▶ **Do this**:
Copy out every line of the listing below exactly as it appears.

[START Exercise data]

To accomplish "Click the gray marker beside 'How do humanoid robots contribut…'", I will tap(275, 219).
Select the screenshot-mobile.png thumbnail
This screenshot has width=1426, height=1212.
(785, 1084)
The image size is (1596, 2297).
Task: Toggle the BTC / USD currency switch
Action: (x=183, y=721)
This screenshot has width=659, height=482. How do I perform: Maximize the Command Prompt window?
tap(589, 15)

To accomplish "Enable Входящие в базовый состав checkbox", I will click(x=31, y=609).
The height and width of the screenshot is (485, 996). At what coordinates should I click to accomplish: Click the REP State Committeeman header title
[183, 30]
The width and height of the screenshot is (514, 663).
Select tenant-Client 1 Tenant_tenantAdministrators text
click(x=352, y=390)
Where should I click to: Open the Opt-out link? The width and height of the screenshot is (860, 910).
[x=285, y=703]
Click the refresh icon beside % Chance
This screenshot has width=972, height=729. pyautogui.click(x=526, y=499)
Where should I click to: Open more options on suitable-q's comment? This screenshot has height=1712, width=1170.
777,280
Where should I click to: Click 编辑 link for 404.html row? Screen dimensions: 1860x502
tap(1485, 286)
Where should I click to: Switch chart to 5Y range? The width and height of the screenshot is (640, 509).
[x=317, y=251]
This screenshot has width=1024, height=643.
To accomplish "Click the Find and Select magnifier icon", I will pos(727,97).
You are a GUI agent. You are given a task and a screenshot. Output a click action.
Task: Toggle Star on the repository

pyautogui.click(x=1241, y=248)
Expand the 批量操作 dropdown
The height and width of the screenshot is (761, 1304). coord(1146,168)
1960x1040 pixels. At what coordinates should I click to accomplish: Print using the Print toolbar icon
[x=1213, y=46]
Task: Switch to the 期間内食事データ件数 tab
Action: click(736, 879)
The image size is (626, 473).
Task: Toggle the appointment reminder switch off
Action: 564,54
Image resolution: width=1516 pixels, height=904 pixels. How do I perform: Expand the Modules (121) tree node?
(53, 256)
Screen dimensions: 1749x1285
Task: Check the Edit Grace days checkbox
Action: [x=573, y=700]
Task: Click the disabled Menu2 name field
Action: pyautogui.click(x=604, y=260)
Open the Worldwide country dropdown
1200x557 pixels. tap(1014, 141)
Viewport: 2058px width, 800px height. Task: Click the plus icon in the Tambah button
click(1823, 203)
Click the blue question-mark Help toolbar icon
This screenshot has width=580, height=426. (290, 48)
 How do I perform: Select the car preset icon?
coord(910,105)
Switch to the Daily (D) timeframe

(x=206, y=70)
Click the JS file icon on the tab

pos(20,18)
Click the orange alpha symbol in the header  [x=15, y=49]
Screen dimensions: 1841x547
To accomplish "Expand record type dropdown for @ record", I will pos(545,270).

[END Exercise data]

▶ **Reply to the task**:
To accomplish "Click the gray marker beside 'How do humanoid robots contribut…'", I will tap(275, 219).
Select the screenshot-mobile.png thumbnail
This screenshot has width=1426, height=1212.
(785, 1084)
The image size is (1596, 2297).
Task: Toggle the BTC / USD currency switch
Action: (x=183, y=721)
This screenshot has width=659, height=482. How do I perform: Maximize the Command Prompt window?
tap(589, 15)

To accomplish "Enable Входящие в базовый состав checkbox", I will click(x=31, y=609).
The height and width of the screenshot is (485, 996). At what coordinates should I click to accomplish: Click the REP State Committeeman header title
[183, 30]
The width and height of the screenshot is (514, 663).
Select tenant-Client 1 Tenant_tenantAdministrators text
click(x=352, y=390)
Where should I click to: Open the Opt-out link? The width and height of the screenshot is (860, 910).
[x=285, y=703]
Click the refresh icon beside % Chance
This screenshot has width=972, height=729. pyautogui.click(x=526, y=499)
Where should I click to: Open more options on suitable-q's comment? This screenshot has height=1712, width=1170.
777,280
Where should I click to: Click 编辑 link for 404.html row? Screen dimensions: 1860x502
tap(1485, 286)
Where should I click to: Switch chart to 5Y range? The width and height of the screenshot is (640, 509).
[x=317, y=251]
This screenshot has width=1024, height=643.
To accomplish "Click the Find and Select magnifier icon", I will pos(727,97).
You are a GUI agent. You are given a task and a screenshot. Output a click action.
Task: Toggle Star on the repository

pyautogui.click(x=1241, y=248)
Expand the 批量操作 dropdown
The height and width of the screenshot is (761, 1304). coord(1146,168)
1960x1040 pixels. At what coordinates should I click to accomplish: Print using the Print toolbar icon
[x=1213, y=46]
Task: Switch to the 期間内食事データ件数 tab
Action: click(736, 879)
The image size is (626, 473).
Task: Toggle the appointment reminder switch off
Action: 564,54
Image resolution: width=1516 pixels, height=904 pixels. How do I perform: Expand the Modules (121) tree node?
(53, 256)
Screen dimensions: 1749x1285
Task: Check the Edit Grace days checkbox
Action: [x=573, y=700]
Task: Click the disabled Menu2 name field
Action: pyautogui.click(x=604, y=260)
Open the Worldwide country dropdown
1200x557 pixels. tap(1014, 141)
Viewport: 2058px width, 800px height. Task: Click the plus icon in the Tambah button
click(1823, 203)
Click the blue question-mark Help toolbar icon
This screenshot has width=580, height=426. (290, 48)
 How do I perform: Select the car preset icon?
coord(910,105)
Switch to the Daily (D) timeframe

(x=206, y=70)
Click the JS file icon on the tab

pos(20,18)
Click the orange alpha symbol in the header  [x=15, y=49]
Screen dimensions: 1841x547
To accomplish "Expand record type dropdown for @ record", I will pos(545,270).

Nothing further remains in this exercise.